→ **YOUR ASSIGNMENT**: Please copy each line below that contains the string "computer".

→ **WORKING DATA**:
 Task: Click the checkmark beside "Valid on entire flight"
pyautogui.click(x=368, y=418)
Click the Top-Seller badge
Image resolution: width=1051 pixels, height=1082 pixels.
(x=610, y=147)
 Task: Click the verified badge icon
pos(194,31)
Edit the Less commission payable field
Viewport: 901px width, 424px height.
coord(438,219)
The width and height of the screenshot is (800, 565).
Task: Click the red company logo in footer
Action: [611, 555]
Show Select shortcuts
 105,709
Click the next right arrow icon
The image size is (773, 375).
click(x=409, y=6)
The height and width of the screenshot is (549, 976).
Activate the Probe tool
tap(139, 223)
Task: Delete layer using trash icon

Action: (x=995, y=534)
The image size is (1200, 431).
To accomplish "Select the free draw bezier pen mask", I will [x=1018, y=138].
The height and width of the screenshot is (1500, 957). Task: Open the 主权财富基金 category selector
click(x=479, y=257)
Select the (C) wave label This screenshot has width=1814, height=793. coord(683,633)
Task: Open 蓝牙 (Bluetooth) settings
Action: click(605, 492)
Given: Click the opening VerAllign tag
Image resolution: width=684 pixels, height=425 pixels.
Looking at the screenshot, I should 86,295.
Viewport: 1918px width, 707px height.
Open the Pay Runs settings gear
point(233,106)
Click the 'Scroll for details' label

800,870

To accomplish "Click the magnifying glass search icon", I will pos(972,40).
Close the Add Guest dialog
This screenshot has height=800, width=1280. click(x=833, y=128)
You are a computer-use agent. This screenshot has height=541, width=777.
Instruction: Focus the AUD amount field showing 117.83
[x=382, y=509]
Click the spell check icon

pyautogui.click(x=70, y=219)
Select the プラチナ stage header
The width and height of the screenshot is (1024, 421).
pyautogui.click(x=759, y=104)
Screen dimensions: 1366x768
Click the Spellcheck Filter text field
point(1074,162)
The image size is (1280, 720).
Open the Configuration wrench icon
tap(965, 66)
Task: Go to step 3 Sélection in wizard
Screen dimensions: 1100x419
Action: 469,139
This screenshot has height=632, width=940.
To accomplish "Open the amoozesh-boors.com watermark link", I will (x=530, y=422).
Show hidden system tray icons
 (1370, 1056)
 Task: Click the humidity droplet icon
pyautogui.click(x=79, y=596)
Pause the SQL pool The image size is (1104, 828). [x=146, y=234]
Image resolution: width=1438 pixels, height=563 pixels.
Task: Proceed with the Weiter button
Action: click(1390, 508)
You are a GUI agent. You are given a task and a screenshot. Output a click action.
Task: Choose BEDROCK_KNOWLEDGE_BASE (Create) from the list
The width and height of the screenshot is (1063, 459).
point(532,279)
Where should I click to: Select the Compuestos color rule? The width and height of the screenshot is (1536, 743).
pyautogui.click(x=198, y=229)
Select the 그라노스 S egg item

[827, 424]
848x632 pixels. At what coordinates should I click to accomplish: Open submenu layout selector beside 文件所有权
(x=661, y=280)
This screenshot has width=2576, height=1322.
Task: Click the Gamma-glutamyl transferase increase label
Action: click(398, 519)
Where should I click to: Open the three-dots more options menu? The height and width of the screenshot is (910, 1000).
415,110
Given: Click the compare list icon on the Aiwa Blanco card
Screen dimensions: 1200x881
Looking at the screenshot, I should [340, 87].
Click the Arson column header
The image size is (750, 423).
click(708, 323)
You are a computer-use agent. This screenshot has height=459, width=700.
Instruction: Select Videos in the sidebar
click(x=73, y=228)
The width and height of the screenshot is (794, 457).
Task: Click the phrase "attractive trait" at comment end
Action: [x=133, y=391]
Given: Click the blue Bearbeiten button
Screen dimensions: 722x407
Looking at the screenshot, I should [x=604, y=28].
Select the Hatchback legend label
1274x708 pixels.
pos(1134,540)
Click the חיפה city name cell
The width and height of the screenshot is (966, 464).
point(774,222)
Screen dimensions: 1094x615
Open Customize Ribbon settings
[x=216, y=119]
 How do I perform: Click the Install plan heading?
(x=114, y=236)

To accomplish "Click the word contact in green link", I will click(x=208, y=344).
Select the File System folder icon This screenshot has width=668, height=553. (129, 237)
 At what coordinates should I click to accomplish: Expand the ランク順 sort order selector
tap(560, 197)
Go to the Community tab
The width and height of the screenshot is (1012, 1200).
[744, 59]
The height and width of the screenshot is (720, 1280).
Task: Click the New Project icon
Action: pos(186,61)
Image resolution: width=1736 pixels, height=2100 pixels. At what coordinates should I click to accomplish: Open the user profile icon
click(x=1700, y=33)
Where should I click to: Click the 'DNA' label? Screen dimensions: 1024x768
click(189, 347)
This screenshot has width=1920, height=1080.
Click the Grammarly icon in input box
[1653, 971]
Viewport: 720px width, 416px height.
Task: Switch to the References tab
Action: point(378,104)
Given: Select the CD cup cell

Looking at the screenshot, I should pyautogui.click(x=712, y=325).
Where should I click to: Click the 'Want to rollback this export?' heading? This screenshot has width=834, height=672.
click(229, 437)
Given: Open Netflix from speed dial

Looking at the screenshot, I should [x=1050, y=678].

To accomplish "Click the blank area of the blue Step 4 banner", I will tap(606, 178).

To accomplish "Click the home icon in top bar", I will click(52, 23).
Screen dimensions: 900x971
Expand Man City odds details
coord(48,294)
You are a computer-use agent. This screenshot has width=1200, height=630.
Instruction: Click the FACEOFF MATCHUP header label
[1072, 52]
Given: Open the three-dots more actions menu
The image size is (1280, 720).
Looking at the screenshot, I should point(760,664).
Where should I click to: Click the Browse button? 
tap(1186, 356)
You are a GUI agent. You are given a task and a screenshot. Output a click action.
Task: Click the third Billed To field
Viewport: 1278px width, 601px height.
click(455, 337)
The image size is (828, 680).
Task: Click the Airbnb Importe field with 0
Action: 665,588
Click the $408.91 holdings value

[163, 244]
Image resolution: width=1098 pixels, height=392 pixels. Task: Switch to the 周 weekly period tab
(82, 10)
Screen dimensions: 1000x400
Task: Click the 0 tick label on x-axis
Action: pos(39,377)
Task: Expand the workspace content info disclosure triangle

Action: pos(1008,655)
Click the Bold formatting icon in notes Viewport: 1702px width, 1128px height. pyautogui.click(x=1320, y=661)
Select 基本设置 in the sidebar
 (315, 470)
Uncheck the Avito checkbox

→ **EXERCISE SOLUTION**:
You are a computer-use agent. This screenshot has height=541, width=777.
You are a computer-use agent. This screenshot has height=459, width=700.
You are a computer-use agent. This screenshot has width=1200, height=630.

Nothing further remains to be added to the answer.